Between studying sessions, Dombrovskaya would make baby food and clean diapers by hand. She worked at home sometimes, sent her kids to day care (where, thankfully, they got a meal), or brought them to class with her.
No single mothers
After five years, Dombrovskaya got her PhD in 1995 and started to look for jobs in the US on the World Wide Web, which was just becoming active. Although she had a job at a university, she figured she could earn more money and get better experience there.
IT was booming in the US, but many companies still drew the line at a woman with children. “People literally said they do not want to take responsibility of bringing a single mother of three and dealing with babies being sick and day care,” recalls Dombrovskaya. One company said so during their first meeting; another suggested she come to the US without her kids and “see how it goes.” “It was what I was expecting because in Russia at the time, people didn’t want to hire mothers. Even now, people don’t want to hire females. I was used to it. I knew I had to be the best – I had to be so much better than a man that they would hire me.”
Dombrovskaya attributes her first US job to a fellow single mother, who happened to be the CEO of the company she was applying for. That CEO recognized something that many men did not: that having kids pushes you to work harder and provide for them, she says. Still, her early days in the US were a struggle, paying $230 a week for day care and saving almost nothing.
Leading like a woman
Today, Dombrovskaya is a database architect/researcher at Enova, where she coordinates a large (and gender-balanced) team. She is an advocate for women in tech and is proud to say that she leads like a woman, which to her means empathizing with everyone’s perspective and making sure they feel heard.

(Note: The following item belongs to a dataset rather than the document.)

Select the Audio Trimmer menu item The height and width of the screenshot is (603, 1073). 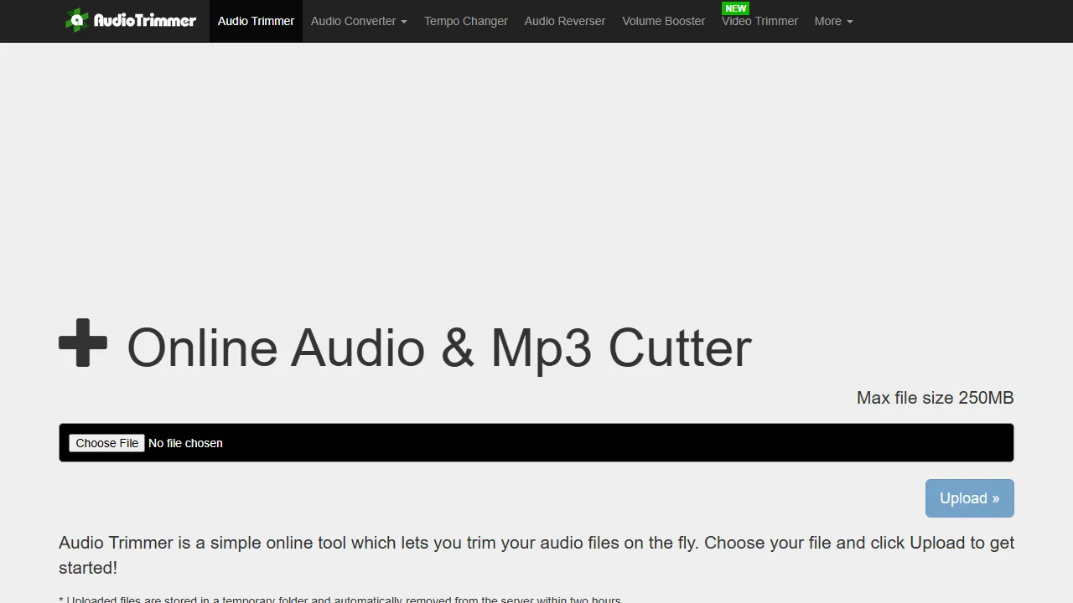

Her skills as a mother come into play here – in fact, she likens leadership to dealing with teenagers. No one wants to be told what to do by a quasi-dictator; they want to feel like they have a voice, able to speak up and disagree. She often asks her staff to argue with her and tell her why she’s wrong about something. This strategy, she believes, ultimately leads to more understanding, loyalty, and satisfaction for the team.
“Male leaders more often just voice their opinion – ‘That’s how we’re doing this’ or ‘That’s how it should be done.’ I’ve heard many, many times that women try to be nice but when you become a leader, you have to stop being nice,” says Dombrovskaya. “I do not think it’s specifically male/female, I just think it works better when you try to accommodate people’s opinions and take all of them into consideration.”
Dombrovskaya has come a long way since she was turned away for being a single mother, and so has the tech industry. But there’s still a ways to go. She says, “The tide is changing. People are talking about this issue. The industry is aware of its shortcomings. Women are becoming more confident and men are listening. I’m optimistic that one day, ‘women in tech’ won’t have to be its own conversation.”